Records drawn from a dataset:
[Start of section]
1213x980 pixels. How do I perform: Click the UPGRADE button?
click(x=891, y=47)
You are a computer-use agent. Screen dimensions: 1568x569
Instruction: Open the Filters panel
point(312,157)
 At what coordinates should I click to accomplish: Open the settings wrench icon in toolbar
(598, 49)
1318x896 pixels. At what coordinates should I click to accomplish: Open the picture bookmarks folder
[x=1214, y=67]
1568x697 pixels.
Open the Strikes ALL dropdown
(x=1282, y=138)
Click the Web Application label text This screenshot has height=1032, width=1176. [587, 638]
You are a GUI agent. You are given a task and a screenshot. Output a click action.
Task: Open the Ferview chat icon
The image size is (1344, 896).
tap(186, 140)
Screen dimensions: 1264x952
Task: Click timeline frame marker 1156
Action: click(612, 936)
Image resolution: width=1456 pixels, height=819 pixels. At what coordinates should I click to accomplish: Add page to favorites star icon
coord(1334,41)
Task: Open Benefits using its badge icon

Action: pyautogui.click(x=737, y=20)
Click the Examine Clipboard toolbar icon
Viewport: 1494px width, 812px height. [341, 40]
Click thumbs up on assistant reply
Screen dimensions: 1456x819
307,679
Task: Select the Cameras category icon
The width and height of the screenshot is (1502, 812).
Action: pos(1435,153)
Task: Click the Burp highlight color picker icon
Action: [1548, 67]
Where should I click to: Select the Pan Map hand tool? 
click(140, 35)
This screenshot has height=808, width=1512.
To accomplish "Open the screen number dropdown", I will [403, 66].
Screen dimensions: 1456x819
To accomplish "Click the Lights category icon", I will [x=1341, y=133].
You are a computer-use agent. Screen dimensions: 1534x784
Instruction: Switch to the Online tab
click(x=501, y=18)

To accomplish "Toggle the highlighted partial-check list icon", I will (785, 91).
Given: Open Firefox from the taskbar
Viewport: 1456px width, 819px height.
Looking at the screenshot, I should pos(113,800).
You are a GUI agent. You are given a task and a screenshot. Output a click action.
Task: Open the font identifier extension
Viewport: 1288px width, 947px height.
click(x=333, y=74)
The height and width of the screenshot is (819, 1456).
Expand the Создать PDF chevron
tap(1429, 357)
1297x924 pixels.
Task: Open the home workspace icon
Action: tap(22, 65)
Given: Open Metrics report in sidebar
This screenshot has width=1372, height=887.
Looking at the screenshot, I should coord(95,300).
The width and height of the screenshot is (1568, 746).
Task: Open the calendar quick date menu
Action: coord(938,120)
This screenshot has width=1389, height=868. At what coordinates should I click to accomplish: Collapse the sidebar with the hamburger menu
[End of section]
### Instructions to follow
Count each line above where the string "computer" occurs. Give the number only.

### Output below
2